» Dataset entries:
================

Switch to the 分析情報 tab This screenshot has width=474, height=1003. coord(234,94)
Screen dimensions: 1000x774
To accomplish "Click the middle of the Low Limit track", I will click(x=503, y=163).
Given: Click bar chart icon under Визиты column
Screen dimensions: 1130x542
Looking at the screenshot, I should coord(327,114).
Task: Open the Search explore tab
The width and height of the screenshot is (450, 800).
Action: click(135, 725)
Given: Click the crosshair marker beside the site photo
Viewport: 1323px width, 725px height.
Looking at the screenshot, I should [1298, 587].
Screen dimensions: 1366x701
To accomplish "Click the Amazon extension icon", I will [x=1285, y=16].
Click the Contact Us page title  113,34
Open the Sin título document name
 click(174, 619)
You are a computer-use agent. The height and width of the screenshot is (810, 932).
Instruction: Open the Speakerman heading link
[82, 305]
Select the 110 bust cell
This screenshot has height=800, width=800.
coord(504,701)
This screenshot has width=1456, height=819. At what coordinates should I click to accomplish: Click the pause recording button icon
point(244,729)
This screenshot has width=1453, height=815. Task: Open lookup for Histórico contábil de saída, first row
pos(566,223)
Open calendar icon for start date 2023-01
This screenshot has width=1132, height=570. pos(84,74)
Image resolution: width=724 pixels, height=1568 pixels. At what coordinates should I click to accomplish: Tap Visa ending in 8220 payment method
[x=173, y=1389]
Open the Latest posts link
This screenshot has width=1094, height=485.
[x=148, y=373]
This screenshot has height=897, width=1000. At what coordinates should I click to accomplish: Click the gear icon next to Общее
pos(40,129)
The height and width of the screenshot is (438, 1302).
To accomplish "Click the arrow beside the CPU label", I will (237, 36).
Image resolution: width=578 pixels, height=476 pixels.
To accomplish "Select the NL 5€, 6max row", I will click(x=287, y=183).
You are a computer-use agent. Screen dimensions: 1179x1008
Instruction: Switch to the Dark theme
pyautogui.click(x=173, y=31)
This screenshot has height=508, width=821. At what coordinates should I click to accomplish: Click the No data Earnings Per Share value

================

» What to do: The response has to match the records above word for word.

» Response area:
Switch to the 分析情報 tab This screenshot has width=474, height=1003. coord(234,94)
Screen dimensions: 1000x774
To accomplish "Click the middle of the Low Limit track", I will click(x=503, y=163).
Given: Click bar chart icon under Визиты column
Screen dimensions: 1130x542
Looking at the screenshot, I should coord(327,114).
Task: Open the Search explore tab
The width and height of the screenshot is (450, 800).
Action: click(135, 725)
Given: Click the crosshair marker beside the site photo
Viewport: 1323px width, 725px height.
Looking at the screenshot, I should [1298, 587].
Screen dimensions: 1366x701
To accomplish "Click the Amazon extension icon", I will [x=1285, y=16].
Click the Contact Us page title  113,34
Open the Sin título document name
 click(174, 619)
You are a computer-use agent. The height and width of the screenshot is (810, 932).
Instruction: Open the Speakerman heading link
[82, 305]
Select the 110 bust cell
This screenshot has height=800, width=800.
coord(504,701)
This screenshot has width=1456, height=819. At what coordinates should I click to accomplish: Click the pause recording button icon
point(244,729)
This screenshot has width=1453, height=815. Task: Open lookup for Histórico contábil de saída, first row
pos(566,223)
Open calendar icon for start date 2023-01
This screenshot has width=1132, height=570. pos(84,74)
Image resolution: width=724 pixels, height=1568 pixels. At what coordinates should I click to accomplish: Tap Visa ending in 8220 payment method
[x=173, y=1389]
Open the Latest posts link
This screenshot has width=1094, height=485.
[x=148, y=373]
This screenshot has height=897, width=1000. At what coordinates should I click to accomplish: Click the gear icon next to Общее
pos(40,129)
The height and width of the screenshot is (438, 1302).
To accomplish "Click the arrow beside the CPU label", I will (237, 36).
Image resolution: width=578 pixels, height=476 pixels.
To accomplish "Select the NL 5€, 6max row", I will click(x=287, y=183).
You are a computer-use agent. Screen dimensions: 1179x1008
Instruction: Switch to the Dark theme
pyautogui.click(x=173, y=31)
This screenshot has height=508, width=821. At what coordinates should I click to accomplish: Click the No data Earnings Per Share value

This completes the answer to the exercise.